Employers in California are not allowed to discriminate against employees who are HIV-positive. During the hiring process, an employer cannot ask a potential employee if they have HIV or another type of medical condition. However, employers may ask if a potential employee has a medical condition that would cause them to be unable to perform the job, and an employer may require potential employees to pass a medical exam.

It is only legal to require a person to pass a medical exam before they are hired if everyone applying for the same type of job position is required to pass the same medical exam. The physical abilities that are assessed during the medical exam must be related to the necessary job duties that the applicant will be expected to perform. During the medical exam, the examiner may ask about the job applicant’s HIV status.
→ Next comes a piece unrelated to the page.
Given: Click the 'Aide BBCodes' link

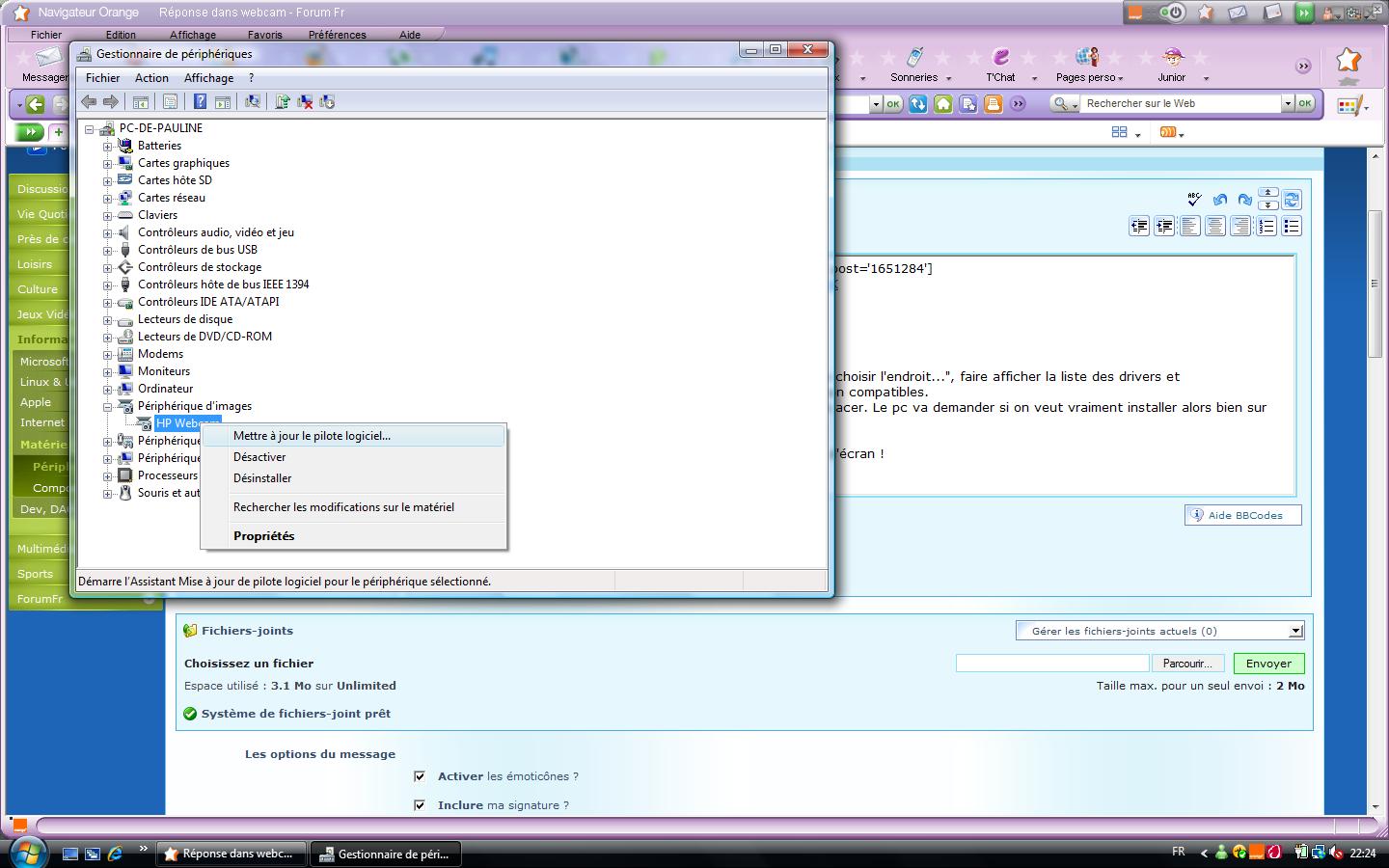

Once a person who is HIV-positive is hired for a job, their employer must make reasonable accommodations for their medical condition. For the purposes of employment, HIV is considered a physical disability. If an employee with HIV needs time off for medical reasons, a change in their work schedule or light-duty work, their employer must provide these things as long as they are not unreasonably costly.

It is important to note that an employee can only file a disability discrimination claim against their employer if they were honest about their HIV-positive status when they were asked. If a person was fired from their job after disclosing medical information to their employer, they may have a case for filing a disability discrimination claim with the appropriate state or federal agency.